• _TASK GOAL_:
Go over the lines below, and when one contains the word "thumbnail", copy it.
DATA section start
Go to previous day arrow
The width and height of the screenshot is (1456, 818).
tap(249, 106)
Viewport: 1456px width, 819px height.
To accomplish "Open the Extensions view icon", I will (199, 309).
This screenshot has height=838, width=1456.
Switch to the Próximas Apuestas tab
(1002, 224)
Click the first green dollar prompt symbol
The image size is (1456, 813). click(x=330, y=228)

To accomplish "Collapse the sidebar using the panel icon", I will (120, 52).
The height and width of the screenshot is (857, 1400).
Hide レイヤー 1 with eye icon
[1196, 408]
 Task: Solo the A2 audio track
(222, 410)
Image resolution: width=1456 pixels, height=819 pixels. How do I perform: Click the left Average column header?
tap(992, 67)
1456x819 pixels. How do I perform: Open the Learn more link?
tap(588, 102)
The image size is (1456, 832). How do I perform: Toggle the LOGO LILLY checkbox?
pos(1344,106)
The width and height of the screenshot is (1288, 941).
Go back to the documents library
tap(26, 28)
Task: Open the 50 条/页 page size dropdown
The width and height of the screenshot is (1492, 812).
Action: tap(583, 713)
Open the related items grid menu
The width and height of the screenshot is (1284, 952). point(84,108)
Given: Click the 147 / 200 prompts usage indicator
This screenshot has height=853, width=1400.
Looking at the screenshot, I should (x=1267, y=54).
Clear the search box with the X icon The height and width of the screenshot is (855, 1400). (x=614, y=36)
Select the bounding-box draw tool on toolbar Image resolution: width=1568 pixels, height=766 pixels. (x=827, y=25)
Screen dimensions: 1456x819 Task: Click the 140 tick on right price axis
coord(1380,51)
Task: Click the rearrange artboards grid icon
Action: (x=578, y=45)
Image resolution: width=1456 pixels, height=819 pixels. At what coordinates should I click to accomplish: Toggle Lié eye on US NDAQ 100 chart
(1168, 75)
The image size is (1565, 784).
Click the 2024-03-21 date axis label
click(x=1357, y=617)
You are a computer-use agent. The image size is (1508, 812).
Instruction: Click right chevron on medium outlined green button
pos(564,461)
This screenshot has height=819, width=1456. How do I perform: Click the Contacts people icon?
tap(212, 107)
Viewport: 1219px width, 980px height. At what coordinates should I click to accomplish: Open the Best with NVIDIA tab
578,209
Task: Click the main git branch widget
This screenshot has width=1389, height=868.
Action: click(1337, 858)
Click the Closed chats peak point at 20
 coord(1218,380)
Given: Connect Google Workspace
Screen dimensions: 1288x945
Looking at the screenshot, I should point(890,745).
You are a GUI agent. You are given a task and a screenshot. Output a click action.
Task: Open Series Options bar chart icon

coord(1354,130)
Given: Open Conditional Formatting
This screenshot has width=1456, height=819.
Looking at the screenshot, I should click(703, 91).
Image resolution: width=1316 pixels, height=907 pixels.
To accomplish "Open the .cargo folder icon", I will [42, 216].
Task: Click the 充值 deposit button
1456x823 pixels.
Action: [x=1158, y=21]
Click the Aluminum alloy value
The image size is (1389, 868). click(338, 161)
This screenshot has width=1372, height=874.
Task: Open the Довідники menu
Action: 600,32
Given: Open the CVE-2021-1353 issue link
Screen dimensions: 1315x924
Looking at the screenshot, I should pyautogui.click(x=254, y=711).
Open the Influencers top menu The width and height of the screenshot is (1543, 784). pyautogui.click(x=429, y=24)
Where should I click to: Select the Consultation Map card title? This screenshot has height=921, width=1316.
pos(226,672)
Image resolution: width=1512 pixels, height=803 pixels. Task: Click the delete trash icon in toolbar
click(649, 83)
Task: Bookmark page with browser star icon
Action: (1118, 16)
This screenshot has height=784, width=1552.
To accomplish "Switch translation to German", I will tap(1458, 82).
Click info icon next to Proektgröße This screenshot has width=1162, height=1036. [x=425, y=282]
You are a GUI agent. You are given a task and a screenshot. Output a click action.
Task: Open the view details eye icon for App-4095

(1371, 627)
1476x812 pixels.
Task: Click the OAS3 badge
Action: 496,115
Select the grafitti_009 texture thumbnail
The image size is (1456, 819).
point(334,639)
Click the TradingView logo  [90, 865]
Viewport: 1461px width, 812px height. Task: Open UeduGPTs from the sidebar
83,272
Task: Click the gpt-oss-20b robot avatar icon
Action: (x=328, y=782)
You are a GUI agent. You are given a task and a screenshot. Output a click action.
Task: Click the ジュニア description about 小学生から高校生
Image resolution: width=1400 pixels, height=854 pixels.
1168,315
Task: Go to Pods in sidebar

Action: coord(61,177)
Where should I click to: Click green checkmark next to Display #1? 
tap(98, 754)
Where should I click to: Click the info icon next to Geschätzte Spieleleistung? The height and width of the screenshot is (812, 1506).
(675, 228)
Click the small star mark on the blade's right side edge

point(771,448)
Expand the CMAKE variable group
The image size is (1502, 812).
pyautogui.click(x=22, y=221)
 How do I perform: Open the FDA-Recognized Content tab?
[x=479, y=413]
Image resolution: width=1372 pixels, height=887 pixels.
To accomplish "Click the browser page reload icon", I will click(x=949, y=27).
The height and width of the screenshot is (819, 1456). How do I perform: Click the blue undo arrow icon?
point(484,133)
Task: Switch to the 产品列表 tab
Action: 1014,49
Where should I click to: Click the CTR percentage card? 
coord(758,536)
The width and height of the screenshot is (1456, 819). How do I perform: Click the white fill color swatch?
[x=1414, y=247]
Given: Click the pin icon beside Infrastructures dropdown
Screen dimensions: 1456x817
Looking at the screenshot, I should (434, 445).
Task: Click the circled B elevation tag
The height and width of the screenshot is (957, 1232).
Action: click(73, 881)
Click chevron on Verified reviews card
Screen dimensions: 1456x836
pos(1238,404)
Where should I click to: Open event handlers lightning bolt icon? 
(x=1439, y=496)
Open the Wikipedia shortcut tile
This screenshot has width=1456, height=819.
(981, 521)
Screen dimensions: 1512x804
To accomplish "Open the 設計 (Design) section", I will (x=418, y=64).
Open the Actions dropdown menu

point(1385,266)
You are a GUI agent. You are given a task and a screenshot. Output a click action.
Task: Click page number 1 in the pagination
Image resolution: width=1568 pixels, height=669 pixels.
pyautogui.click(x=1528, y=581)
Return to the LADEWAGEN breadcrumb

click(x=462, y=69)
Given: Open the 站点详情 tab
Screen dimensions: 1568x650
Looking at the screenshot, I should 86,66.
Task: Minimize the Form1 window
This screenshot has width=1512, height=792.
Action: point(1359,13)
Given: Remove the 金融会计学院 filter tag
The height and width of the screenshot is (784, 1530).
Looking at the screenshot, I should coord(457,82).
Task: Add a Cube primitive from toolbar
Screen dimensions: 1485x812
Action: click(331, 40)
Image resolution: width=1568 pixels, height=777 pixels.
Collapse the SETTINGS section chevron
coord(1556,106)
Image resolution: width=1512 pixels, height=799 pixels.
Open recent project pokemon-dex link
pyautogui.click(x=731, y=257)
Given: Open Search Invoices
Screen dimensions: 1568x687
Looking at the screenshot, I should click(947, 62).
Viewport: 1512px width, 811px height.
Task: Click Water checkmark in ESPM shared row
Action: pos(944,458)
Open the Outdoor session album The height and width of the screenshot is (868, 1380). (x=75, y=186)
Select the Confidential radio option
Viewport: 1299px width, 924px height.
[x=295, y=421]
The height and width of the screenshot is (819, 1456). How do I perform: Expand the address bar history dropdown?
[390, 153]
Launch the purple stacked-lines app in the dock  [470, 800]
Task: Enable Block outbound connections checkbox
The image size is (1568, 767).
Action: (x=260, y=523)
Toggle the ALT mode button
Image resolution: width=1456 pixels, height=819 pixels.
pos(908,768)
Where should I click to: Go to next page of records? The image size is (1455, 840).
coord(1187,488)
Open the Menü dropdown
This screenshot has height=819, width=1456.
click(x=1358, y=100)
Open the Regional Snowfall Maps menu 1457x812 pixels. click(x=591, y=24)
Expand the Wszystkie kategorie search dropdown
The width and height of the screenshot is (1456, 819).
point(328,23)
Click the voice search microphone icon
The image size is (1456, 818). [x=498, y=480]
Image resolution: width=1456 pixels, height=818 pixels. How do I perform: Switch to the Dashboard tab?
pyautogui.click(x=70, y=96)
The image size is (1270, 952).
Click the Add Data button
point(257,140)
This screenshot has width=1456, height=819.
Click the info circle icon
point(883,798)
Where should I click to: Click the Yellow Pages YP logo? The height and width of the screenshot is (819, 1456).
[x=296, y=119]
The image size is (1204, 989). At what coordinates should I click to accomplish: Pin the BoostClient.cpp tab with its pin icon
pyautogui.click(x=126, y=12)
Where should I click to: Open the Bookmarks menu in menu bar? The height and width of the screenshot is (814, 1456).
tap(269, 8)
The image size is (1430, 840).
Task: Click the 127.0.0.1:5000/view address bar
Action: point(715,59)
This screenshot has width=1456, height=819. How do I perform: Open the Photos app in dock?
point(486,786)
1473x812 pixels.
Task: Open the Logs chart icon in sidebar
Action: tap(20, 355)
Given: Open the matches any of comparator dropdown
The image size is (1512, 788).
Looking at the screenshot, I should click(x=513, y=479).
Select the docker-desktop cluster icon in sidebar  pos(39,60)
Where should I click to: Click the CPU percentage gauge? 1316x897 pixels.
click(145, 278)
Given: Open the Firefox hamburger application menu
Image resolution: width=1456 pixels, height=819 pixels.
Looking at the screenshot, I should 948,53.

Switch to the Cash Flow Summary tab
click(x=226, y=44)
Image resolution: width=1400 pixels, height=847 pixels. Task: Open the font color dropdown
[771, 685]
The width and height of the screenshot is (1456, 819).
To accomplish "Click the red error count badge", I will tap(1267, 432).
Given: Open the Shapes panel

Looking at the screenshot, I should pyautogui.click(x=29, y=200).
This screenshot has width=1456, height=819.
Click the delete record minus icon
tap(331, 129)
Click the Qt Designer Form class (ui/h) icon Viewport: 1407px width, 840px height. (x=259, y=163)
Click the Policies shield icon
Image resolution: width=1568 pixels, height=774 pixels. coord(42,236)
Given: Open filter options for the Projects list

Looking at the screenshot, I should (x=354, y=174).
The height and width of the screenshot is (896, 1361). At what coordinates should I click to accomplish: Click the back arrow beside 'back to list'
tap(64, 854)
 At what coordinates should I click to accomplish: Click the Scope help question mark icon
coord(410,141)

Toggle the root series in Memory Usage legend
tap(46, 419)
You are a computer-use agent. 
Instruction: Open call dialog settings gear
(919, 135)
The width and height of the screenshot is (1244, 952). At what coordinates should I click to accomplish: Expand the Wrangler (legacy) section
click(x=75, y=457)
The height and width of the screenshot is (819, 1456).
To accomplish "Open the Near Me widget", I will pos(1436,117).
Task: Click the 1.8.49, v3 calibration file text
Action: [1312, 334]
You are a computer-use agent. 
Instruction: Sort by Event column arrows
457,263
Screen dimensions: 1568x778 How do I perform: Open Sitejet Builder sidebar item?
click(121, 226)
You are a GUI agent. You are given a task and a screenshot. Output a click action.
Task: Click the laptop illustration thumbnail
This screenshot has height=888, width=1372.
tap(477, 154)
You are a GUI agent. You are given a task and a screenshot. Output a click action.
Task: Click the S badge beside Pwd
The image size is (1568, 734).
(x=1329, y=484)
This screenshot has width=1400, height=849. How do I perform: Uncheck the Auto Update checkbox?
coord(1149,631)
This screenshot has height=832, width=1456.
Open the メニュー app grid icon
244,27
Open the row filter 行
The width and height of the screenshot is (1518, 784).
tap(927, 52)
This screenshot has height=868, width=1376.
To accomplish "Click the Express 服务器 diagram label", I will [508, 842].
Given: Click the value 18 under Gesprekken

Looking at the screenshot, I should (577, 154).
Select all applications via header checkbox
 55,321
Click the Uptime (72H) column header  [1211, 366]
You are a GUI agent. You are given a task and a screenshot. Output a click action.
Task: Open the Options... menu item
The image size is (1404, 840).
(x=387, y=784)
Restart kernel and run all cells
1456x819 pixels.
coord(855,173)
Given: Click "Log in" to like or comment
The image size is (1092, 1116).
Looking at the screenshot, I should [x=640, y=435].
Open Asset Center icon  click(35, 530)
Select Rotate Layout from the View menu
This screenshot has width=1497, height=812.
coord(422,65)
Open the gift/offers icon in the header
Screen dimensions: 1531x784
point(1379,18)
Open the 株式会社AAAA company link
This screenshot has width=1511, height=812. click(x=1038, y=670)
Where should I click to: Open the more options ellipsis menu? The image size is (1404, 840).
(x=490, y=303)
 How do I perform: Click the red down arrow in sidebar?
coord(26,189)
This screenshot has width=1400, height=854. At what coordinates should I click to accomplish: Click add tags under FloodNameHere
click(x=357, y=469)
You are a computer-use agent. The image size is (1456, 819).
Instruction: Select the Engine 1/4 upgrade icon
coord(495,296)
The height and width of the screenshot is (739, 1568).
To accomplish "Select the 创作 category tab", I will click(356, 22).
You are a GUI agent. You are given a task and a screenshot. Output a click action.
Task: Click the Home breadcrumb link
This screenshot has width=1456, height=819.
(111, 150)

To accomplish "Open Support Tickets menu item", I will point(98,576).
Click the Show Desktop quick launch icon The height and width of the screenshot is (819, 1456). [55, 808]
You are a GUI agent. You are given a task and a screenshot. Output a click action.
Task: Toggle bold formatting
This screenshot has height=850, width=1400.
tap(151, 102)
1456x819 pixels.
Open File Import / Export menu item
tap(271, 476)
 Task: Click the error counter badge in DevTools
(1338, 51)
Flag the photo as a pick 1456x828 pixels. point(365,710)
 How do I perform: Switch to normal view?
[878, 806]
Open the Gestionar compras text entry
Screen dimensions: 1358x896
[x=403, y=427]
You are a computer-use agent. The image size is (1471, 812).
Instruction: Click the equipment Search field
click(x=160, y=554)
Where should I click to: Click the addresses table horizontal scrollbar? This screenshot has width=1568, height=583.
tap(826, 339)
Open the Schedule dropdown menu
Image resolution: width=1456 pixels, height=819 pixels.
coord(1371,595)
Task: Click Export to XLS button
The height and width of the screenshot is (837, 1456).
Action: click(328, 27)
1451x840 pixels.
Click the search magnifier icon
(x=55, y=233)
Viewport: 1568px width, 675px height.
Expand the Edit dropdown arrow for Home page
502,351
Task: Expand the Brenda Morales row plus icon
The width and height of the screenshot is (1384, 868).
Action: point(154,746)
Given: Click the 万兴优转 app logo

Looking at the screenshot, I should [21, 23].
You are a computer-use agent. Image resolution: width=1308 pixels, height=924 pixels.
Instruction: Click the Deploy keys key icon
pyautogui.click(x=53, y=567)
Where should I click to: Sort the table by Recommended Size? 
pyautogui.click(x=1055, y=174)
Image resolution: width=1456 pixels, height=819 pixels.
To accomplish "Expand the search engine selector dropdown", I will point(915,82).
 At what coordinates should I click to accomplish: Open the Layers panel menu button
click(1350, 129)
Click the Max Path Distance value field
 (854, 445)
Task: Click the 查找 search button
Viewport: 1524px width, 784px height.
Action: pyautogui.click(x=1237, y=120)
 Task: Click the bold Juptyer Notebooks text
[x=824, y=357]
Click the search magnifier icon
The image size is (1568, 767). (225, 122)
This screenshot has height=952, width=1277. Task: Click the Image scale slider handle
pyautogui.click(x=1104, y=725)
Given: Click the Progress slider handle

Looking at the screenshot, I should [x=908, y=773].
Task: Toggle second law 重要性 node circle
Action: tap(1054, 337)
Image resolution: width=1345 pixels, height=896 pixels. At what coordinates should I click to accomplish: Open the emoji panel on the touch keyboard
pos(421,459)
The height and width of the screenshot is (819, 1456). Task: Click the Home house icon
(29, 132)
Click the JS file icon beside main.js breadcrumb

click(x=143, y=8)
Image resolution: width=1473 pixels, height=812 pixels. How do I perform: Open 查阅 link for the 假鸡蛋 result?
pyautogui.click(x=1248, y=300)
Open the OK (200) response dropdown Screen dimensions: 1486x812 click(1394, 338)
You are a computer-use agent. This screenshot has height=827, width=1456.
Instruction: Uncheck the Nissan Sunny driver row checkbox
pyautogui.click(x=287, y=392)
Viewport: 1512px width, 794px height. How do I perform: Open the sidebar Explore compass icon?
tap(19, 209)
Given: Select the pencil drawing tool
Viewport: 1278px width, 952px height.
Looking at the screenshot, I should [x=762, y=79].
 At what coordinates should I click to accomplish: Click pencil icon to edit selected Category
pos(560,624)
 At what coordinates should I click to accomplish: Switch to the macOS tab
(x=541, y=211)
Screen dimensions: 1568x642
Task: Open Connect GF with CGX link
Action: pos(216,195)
DATA section end
• _WORKED SOLUTION_:
Select the grafitti_009 texture thumbnail
Task: Click the laptop illustration thumbnail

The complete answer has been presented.